もしかして、もう誰かを思い浮かべながら話をしてる?ええ?
リードルにそんな人が?!
それにしても、リードルの子供が子供を産むまで?それって、孫じゃなくてひ孫!うわー、そこまで私、生きていられるかな?
いや、現状、15歳(仮)なんだから、問題ないのか!
そっか、私……義ひ孫の顔も見られるかもしれないのね?
すごい!幸せ者だわ。
「早くリードルの子供の顔が見たいわね」
「じゃぁ、部屋に戻ろう」
にこっとリードルが笑って私の手を取った。
「ああ、ごめんなさい、リードル。鍛錬初日だというのにちょっと体を動かしすぎて疲れたのね?早く部屋に戻りましょうか」
「いや、全然元気だよ、むしろやばいくらい元気」
アドレナリンでも出てるのかしらね?
「お義母様ぁ、おはようございます。朝食の時間ですわ!」
エリエッタが小走りにかけてきた。
かわいいわ。エリエッタ朝から。いえ、美人さんと言わないとだめかしらね。朝日を浴びてキラキラと輝いてる。天使というより女神ね。

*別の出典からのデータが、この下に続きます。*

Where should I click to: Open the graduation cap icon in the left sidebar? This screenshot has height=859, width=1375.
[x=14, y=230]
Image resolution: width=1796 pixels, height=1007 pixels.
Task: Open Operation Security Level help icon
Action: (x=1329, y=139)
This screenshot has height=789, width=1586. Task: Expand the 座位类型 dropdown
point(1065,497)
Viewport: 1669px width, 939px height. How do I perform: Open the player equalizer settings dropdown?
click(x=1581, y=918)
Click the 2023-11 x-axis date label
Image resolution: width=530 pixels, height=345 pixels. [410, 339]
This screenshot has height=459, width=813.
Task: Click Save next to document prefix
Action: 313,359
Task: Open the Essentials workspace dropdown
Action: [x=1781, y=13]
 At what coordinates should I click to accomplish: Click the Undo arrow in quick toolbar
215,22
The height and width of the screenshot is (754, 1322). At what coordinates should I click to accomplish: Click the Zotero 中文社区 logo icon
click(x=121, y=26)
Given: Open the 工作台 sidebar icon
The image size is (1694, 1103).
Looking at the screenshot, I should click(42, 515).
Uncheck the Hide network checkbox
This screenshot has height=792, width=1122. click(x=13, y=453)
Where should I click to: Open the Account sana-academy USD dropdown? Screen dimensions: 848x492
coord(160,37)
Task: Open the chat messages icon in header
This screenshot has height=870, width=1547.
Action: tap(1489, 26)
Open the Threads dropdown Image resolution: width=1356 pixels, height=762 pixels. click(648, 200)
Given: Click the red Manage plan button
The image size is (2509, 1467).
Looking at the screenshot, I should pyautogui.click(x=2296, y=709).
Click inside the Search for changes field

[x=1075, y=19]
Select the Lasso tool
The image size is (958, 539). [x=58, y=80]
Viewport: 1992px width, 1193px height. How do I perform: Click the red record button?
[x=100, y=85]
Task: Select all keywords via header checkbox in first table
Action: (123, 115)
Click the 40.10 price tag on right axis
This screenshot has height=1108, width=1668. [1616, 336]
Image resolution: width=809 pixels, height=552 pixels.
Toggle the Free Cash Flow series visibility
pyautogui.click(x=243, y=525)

エリエッタが、リードルの手から私の手を奪うようにして握る。
「行きましょう、お義母様!」
「くっ、エリエッタ……」
「お兄様と何の話をしていたの?お義母様」
「ああ、子供の話を」
「はぁ?こ、子供?いったい誰の、誰の子供の話ですか?まさか、お義母様……私とリードル以外に子供を持とうなどと……いえ、まさか、子持ちの男と再婚するとか、むきー、誰ですか!ゆ、る、さ、な、い!」
あら。本当にエリエッタは嬉しいことを言ってくれるけれど……。親離れ子離れしていかないと駄目よね。
「エリエッタの子供の顔が見たいという話よ。私にとっては義孫になるでしょう?孫の顔を見るのが私の夢。そうしたらね、リードルが、僕たちの子供の子供の顔も見てくれって」
エリエッタが真っ青になった。
「は?」
あら?真っ青な顔をするというのは……。